Peru is one of the best performing economies in Latin America thanks in large part to major structural reforms promoting trade liberalization and free trade agreements. Since the 2009 U.S.-Peru Trade Promotion Act, Peru has outperformed the region averaging 5.84% annual GDP growth. These changes have helped Peru’s economy shift from goods to services, now contributing nearly 60% of GDP indicative of a maturing, more developed economy. However, it is important to spur growth in other sectors to share economic gains more broadly.

 

This is a concern for Peru, where almost a quarter of the population still lives in poverty concentrated in Peru’s rural, agricultural districts with a high indigenous population. Peru’s existing trade relationships are inadequate in alleviating this urban-rural disparity since they heavily favor growth in the service sector rather than agriculture. But the TPP improves the distribution of economic growth by making unprecedented reductions to the trade barriers on agricultural products and adding new markets for Peruvian goods.

The TPP leads the way in its commitment to promoting sustainable economic growth by increasing labor and environmental standards, making those standards enforceable, and cutting tariffs on traditionally protected industries like agriculture. The TPP cuts thousands of tariffs on agricultural products traded between the twelve TPP countries, ensuring that Peruvian agriculture exports are more competitive abroad. These tax cuts create immediate and substantial benefits for Peru’s rural farmers. For example, the U.S. will eliminate the tariff on Peru’s largest vegetable export, asparagus. Peru can reap this economic gain on agricultural exports with six existing trade partners also parties to the TPP, and enjoy an even wider margin of benefit with the other five countries in the deal.

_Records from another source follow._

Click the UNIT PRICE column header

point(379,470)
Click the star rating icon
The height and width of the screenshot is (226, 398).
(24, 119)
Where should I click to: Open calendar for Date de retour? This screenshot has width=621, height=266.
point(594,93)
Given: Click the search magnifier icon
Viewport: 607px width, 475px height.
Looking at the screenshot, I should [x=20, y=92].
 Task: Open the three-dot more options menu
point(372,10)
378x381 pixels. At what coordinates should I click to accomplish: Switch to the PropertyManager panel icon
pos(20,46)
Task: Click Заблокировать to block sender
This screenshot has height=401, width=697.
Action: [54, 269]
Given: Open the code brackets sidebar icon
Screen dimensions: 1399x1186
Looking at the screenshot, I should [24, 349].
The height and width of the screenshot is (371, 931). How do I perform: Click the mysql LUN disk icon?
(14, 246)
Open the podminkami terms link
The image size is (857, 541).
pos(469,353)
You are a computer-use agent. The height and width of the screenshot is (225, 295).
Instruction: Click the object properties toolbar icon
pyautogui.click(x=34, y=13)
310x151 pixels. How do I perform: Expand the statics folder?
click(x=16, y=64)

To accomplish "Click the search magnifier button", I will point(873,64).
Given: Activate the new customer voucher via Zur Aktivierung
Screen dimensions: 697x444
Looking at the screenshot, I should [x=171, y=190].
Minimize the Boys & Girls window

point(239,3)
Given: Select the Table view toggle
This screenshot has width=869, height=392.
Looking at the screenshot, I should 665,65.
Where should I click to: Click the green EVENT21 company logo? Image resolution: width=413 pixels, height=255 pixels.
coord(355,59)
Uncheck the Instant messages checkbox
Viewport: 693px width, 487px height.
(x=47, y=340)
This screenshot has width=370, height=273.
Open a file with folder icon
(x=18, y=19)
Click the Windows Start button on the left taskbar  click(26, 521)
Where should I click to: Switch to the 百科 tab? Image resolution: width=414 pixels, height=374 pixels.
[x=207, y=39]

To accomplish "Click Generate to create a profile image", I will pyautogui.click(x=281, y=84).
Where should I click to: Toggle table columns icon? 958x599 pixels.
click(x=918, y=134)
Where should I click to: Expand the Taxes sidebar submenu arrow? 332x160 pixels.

The TPP includes five countries with whom Peru does not have existing trade agreements, opening brand new markets for its exports. Peru’s closer economic parity with three of those countries (Vietnam, Malaysia, and Brunei) create even more fertile ground for agricultural exports. Studies find that a much higher share of trade between developing countries is made up of agriculture, accounting for approximately a third of total trade. Peru estimates a “growth of $2.25 billion in agro-industrial exports to these five markets” after the TPP goes into effect.

But increasing exports is not just about growth, it translates directly to higher wages. Trade agreements between developing countries tends to benefit the poor because of gains to unskilled real wages, especially in agriculture. When countries like Vietnam eliminate 66% of tariff lines on Peruvian mangoes and grapes, Peru’s rural agricultural workers will have the demand to sustain their livelihoods, increase wages, and help lift them out of poverty.

The TPP represents a chance for Peru to capitalize on new market opportunities for its agricultural sector and expand to new countries in one of the fastest growing regions of the world. For Peru, agreements like the TPP are a crucial ingredient in their fight to expand opportunity to the most marginalized members of society, reduce poverty, and narrow the urban-rural divide.